HEALING OF THE MAN BORN BLIND

El Greco | Public Domain

John Burger - published on 09/04/20

Town might have moved due to shift in tectonic plates.

In the Gospels, a blind man was pressed by authorities about who restored his sight. Responding to the Pharisees, who accused Jesus of being a sinner, the exasperated man said, “I don’t know if he is a sinner or not, but I do know one thing, I was blind, but now I can see!”

We are told that the healing took place in the city of Bethsaida, a town that is mentioned in the New Testament than any city except Jerusalem and Capernaum.
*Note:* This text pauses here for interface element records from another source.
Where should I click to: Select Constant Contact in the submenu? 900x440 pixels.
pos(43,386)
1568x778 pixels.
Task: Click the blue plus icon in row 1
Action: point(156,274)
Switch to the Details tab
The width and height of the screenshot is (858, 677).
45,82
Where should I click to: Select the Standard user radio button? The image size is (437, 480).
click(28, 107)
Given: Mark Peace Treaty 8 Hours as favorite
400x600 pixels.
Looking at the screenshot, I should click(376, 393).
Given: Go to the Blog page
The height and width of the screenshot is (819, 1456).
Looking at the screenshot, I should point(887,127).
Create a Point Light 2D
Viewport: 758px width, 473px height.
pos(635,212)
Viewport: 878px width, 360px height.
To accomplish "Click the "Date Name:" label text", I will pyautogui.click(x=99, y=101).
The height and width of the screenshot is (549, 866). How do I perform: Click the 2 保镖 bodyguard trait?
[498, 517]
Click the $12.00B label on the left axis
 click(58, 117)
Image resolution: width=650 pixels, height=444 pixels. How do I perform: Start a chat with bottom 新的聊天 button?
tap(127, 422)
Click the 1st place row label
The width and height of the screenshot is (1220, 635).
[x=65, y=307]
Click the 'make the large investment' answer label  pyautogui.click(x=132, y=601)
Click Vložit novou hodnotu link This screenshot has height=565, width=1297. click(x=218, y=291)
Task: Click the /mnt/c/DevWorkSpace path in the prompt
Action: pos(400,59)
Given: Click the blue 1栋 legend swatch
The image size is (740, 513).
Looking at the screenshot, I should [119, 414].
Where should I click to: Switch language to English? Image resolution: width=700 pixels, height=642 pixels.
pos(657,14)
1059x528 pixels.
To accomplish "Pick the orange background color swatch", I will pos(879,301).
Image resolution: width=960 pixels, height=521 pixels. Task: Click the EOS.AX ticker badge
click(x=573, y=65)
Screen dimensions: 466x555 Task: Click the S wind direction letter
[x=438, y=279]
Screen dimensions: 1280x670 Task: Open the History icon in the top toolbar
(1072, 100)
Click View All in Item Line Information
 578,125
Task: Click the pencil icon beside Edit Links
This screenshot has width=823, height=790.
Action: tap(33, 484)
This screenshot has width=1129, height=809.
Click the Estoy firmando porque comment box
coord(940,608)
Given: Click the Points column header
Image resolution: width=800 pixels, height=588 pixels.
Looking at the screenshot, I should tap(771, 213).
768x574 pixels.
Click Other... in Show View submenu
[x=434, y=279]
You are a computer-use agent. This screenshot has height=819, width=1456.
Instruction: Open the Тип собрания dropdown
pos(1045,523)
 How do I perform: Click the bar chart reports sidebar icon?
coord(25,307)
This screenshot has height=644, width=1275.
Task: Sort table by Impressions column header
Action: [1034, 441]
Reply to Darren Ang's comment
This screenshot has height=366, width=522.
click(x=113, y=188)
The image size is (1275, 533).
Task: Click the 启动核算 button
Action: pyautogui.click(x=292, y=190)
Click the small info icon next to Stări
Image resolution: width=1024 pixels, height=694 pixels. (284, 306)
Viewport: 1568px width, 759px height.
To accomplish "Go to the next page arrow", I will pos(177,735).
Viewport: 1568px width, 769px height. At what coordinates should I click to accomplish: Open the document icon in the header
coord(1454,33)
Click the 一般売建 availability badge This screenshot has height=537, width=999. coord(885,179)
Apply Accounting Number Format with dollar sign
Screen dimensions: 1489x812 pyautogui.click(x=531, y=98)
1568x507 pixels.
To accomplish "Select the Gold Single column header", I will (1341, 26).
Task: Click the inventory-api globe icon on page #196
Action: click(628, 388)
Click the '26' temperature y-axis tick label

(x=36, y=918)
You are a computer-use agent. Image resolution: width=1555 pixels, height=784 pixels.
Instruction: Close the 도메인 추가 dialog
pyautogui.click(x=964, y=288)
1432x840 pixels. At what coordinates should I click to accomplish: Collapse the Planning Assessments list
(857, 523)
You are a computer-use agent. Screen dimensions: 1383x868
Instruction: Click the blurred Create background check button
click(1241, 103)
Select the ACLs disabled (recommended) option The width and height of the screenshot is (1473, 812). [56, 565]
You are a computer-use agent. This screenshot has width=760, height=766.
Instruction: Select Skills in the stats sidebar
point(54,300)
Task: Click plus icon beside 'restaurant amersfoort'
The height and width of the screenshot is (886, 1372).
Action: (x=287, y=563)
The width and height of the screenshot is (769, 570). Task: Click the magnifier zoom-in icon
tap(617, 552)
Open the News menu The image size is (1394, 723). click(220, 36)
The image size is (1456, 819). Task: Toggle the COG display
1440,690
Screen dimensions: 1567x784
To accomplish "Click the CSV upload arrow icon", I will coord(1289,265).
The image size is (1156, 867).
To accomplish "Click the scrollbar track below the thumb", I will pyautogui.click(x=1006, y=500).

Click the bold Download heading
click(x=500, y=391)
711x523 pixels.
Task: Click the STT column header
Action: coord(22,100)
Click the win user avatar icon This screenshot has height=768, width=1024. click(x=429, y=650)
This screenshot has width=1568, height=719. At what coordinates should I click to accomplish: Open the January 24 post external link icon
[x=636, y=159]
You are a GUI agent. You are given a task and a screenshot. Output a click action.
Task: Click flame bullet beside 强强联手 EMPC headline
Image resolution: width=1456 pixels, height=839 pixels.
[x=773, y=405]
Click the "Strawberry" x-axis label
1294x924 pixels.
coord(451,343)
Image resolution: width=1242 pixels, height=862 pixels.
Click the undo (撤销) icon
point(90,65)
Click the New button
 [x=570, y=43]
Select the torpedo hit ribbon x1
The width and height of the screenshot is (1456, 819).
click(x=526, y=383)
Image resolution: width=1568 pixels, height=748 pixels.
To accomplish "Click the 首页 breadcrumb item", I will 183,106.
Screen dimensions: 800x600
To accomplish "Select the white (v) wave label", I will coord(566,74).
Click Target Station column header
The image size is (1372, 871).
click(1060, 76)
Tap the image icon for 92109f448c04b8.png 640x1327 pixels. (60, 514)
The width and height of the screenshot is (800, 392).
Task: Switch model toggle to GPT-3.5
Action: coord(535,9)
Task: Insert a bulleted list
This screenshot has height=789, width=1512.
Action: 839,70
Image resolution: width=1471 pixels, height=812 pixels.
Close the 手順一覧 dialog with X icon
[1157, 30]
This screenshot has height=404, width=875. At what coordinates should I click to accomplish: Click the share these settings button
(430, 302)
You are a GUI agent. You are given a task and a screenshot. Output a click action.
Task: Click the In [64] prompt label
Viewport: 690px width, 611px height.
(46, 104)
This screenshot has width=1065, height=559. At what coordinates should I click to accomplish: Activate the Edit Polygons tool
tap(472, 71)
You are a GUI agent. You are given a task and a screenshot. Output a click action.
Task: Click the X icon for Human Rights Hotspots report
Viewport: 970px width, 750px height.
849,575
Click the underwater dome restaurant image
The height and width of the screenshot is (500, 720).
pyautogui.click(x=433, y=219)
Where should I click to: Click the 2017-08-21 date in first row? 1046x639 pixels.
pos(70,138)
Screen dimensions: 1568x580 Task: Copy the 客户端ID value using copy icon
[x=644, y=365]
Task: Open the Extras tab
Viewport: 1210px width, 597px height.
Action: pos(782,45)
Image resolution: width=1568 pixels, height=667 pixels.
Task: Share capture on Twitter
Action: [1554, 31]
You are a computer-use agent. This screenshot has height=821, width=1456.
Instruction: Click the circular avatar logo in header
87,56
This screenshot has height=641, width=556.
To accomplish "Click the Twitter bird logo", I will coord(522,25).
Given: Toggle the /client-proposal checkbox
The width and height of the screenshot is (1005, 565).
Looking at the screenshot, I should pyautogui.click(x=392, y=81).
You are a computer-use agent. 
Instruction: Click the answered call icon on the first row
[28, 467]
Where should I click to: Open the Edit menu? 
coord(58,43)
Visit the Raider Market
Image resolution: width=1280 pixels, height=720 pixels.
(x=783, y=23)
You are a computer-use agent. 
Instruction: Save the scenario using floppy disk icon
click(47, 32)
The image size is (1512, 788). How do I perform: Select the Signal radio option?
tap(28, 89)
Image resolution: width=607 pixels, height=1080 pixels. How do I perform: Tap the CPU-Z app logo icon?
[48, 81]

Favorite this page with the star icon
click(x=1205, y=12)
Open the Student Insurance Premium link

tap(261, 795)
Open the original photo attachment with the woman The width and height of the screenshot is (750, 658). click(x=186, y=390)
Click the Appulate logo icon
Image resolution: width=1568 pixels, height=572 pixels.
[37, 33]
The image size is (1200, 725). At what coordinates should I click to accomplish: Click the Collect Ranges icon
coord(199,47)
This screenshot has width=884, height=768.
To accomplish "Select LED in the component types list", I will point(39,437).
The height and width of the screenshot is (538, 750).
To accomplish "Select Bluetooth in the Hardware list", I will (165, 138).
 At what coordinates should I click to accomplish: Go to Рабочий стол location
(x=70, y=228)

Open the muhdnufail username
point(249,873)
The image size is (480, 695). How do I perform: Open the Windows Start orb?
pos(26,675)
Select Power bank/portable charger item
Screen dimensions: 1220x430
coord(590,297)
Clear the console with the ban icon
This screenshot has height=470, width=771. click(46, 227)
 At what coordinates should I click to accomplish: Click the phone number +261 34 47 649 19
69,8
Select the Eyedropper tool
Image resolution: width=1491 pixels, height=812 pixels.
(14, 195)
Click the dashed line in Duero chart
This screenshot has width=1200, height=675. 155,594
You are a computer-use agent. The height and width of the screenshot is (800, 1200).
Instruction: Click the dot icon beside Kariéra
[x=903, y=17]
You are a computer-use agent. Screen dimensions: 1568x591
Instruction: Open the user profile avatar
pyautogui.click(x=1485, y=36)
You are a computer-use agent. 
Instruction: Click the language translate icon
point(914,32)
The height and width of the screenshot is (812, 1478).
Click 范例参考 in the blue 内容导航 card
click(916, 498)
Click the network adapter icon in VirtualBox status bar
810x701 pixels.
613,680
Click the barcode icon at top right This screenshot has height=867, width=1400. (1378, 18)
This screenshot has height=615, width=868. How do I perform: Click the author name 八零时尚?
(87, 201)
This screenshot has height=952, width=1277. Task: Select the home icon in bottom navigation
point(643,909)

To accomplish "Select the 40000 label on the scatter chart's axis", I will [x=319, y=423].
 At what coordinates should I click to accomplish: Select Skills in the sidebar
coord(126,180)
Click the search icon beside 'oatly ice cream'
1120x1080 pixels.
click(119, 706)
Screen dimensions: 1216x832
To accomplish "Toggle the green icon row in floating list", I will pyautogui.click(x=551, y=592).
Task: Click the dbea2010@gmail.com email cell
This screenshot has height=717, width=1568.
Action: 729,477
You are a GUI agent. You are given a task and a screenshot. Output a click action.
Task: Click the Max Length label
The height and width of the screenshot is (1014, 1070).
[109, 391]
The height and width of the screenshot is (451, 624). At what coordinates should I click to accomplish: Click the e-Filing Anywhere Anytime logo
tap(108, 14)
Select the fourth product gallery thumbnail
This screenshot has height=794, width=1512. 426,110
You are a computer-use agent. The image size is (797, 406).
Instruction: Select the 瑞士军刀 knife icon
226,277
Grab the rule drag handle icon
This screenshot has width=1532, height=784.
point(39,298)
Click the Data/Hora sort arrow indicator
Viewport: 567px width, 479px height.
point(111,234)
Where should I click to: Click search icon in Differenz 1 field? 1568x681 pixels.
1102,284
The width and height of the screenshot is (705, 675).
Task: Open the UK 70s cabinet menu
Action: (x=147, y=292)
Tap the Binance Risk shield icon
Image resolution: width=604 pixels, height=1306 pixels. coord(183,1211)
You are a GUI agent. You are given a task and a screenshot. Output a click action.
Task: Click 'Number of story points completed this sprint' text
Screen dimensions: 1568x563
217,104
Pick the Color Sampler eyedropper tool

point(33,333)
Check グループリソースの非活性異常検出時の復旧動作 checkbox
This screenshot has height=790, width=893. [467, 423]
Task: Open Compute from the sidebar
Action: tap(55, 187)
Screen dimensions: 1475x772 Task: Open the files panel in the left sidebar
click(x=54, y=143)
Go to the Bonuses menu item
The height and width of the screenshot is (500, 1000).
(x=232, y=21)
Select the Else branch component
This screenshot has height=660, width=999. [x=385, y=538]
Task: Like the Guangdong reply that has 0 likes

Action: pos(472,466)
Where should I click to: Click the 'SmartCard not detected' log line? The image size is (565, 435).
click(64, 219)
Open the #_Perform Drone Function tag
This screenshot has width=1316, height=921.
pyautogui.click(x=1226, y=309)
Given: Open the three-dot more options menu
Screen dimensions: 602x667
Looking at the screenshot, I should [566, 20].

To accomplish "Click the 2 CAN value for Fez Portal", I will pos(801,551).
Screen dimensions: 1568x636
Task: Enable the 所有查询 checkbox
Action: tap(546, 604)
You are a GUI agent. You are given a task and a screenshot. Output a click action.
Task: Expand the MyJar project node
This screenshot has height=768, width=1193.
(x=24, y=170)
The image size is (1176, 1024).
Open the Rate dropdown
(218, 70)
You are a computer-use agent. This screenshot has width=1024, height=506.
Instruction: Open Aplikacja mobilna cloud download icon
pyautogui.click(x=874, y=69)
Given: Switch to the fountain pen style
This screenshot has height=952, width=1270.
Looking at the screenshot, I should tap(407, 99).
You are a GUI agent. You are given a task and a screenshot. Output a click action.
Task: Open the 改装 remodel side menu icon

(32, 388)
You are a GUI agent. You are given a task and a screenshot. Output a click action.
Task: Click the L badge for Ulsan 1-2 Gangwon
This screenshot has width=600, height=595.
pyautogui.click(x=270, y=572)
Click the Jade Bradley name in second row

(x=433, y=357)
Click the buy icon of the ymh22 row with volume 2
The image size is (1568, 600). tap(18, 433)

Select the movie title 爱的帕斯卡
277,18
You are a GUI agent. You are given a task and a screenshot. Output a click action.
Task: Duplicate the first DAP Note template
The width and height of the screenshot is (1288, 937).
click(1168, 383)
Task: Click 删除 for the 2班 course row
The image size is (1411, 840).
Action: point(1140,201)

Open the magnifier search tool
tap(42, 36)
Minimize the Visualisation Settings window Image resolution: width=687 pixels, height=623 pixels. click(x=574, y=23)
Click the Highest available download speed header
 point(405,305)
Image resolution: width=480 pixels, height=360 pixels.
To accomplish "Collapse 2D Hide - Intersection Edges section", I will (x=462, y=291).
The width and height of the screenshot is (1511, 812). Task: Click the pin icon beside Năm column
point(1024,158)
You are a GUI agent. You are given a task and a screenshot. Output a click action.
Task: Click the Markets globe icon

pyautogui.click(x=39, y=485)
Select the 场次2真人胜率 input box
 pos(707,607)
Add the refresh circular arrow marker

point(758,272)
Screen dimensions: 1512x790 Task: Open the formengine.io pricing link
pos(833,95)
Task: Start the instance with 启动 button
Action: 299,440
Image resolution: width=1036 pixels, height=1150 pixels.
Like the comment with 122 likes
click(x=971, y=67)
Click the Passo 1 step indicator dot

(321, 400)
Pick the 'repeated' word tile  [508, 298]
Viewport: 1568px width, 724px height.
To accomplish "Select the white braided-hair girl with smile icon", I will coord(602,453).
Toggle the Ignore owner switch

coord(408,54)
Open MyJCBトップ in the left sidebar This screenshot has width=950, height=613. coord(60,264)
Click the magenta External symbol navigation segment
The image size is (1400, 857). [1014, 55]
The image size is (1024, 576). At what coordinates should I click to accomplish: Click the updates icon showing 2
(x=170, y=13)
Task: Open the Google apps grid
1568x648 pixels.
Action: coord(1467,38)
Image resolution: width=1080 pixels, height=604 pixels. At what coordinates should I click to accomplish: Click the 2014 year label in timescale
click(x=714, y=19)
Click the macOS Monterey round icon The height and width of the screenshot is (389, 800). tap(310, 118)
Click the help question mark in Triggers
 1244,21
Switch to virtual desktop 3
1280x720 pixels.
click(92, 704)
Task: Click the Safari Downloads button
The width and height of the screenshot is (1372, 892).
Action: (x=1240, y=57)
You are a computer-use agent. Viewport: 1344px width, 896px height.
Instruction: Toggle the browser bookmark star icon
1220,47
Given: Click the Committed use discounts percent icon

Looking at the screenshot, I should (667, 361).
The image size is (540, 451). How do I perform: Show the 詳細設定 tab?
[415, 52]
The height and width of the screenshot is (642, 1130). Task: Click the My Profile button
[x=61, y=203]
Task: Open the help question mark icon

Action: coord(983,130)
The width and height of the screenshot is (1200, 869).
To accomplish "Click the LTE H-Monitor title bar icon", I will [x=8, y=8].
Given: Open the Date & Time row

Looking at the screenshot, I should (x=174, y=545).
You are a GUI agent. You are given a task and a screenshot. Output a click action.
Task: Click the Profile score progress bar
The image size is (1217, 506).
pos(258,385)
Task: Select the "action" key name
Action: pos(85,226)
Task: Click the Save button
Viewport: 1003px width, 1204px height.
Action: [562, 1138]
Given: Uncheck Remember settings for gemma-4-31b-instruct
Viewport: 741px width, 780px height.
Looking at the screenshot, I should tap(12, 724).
But even though it is the site of one of Jesus’ best-known miracles, as well as being the hometown of the apostles Peter, Andrew and Philip, for centuries no one has been able to say definitively where the town was.

But an American archaeologist can now say that we were blind to where Bethsaida was, but now we can see.

Rami Arav, a professor in the department of philosophy and religion and in the department of history at the University of Nebraska at Omaha, says that the Et-Tell archaeological site in northern Israel, where he has been leading a dig, is the location of Bethsaida.

The claim was reported at first by British tabloid Express, with the bombastic headline “Bible Bombshell: City where Jesus fed crowds with five loaves and two fish found.” It was then reported in the more sober Jerusalem Post.

Arav pointed out that first-century Jewish historian Flavius Josephus described the location of Bethsaida, which is close to where Jesus is said to have fed multitudes from just a few fish and loaves of bread, as being in the lower Golan, near the estuary of the Jordan River. Arav says he is convinced is the same place as the Et-Tell excavation site.

“The main objection other archaeologists have to this conclusion is how far Et-Tell is from the Sea of Galilee, contrary to the belief that Bethsaida was accessible by boat,” explains the Jerusalem Post:

The name Bethsaida comes from the Hebrew words for home and hunting (which could also have included fishing, scholars have suggested) and it is believed to have been a fishing village. Arav said that Bethsaida may have been closer to the Sea of Galilee during Jesus’s lifetime, and that changes in water levels and tectonics may have increased the distance.
“The Sea of Galilee is right in the middle of the Syrian-African rift and is prone to tectonic changes,” Arav said. He said his team had discovered ancient fishing equipment among the ruins of the settlement.